- [Exercise text]
--------------------------------------------------

March/April 2003: A Look at Cervical Cancer

Ursula Snyder, PhD


April 25, 2003


The past year has been one of note in the field of cervical cancer, and the past several months have also yielded some controversial and some important results in cervical cancer screening. This seemed, then, an opportune time to highlight some of the research, clinical news, and opinion in the field and related material that can be found on Medscape and in the medical literature.

When routine use of the cervical (Pap) smear test developed by George Papanicolaou and Herbert Traut was just beginning in the 1950s, cervical cancer was the leading cause of cancer death in women in the United States; 50 years later, it is the 13th. On order of 35,000 women died annually before the advent of screening; the projected number of cervical cancer deaths in 2003 is about 4100.[1] Today, precancerous cervical lesions (cervical intraepithelial neoplasia [CIN]) are diagnosed much more frequently than invasive cancer. For the most part, they are easily treated with cryotherapy, electrocoagulation, laser ablation, or local surgery (large loop excision of the transformation zone, cone biopsy, hysterectomy) -- survival approaches 100%. The American Cancer Society estimates there will be about 12,200 cases of invasive cancer in 2003, but treatment of invasive cancer detected at an early stage is also generally successful, with a 5-year survival rate of 92% for localized cancer. Unfortunately, most will be aware that in the United States there is today significant disparity in cervical cancer death rates according to population -- with older, poorer, and minority women having the highest mortality. Worse, current indications suggest that this will be the case tomorrow as well.[2]

Cervical cancer is the second most prevalent cancer globally, with 470,000 new cases occurring annually. In developing countries of Central America, Southwest Asia, and sub-Saharan Africa, cervical cancer remains a leading cause of cancer death in women. Of the 231,000 cervical cancer deaths worldwide, 80% occur in developing countries. The simple reason is that cervical cancer screening and treatment programs have been largely ineffective or unavailable. According to Reproductive Health Outlook, about 5% of women in developing countries have been screened for cervical cancer in the past 5 years, compared with as many as half of all women living in developed countries. However, exciting developments in testing and treatment methods appropriate for rural and low-resource settings are yielding impressive results in real-world demonstration projects.[3]

--------------------------------------------------

- [Work to complete]
a. Answer these questions from the cervical cancer article, each on its own line:
(i) About how many women died of cervical cancer each year before screening began?
(ii) What is the 5-year survival rate for localized cervical cancer?
(iii) What percentage of the 231,000 cervical cancer deaths worldwide occur in developing countries?
b. Please write out the passage of the cervical cancer article that opens with the words containing "March/April 2003: A" and closes with "the medical literature.", copying it word for word.

- [Information shown]

--------------------------------------------------

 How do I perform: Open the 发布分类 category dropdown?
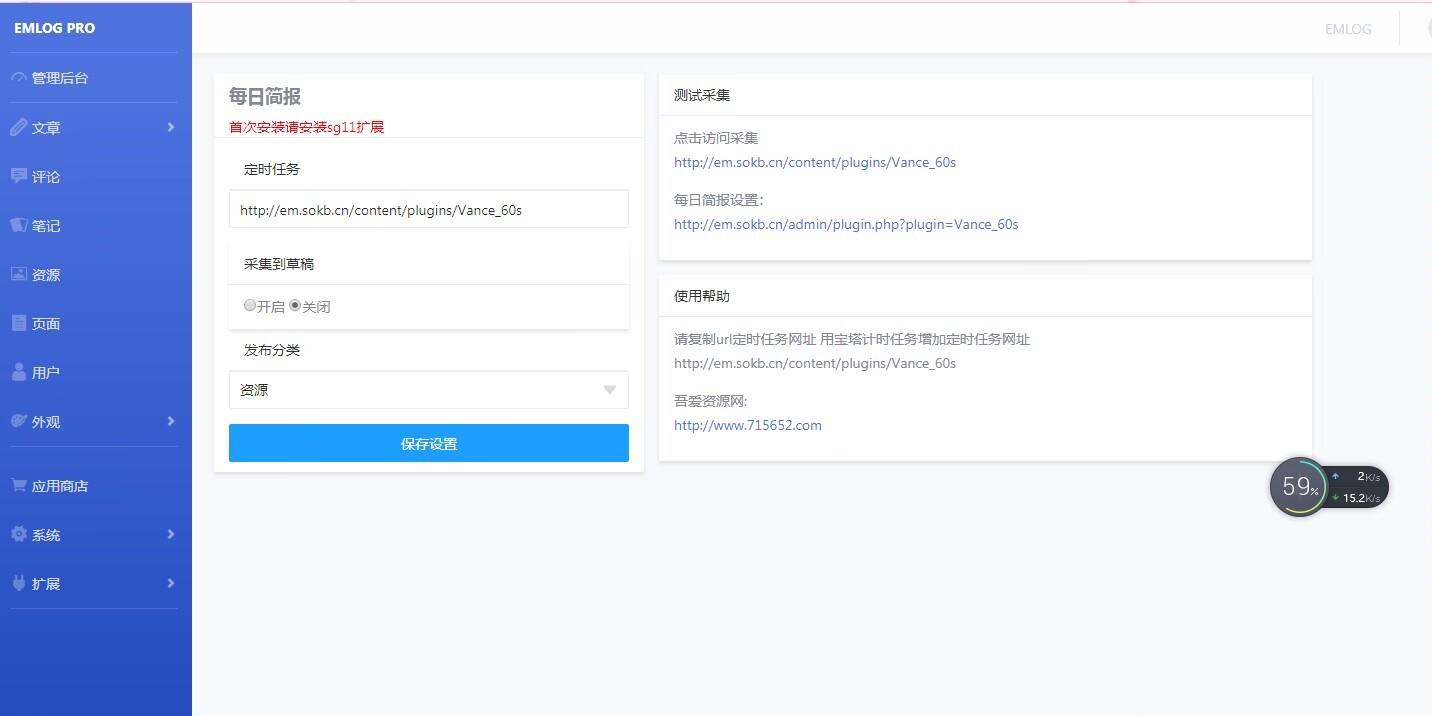click(x=428, y=390)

--------------------------------------------------

- [Responses by task]
a.
(i) On order of 35,000
(ii) 92%
(iii) 80%

b.
March/April 2003: A Look at Cervical Cancer

Ursula Snyder, PhD


April 25, 2003


The past year has been one of note in the field of cervical cancer, and the past several months have also yielded some controversial and some important results in cervical cancer screening. This seemed, then, an opportune time to highlight some of the research, clinical news, and opinion in the field and related material that can be found on Medscape and in the medical literature.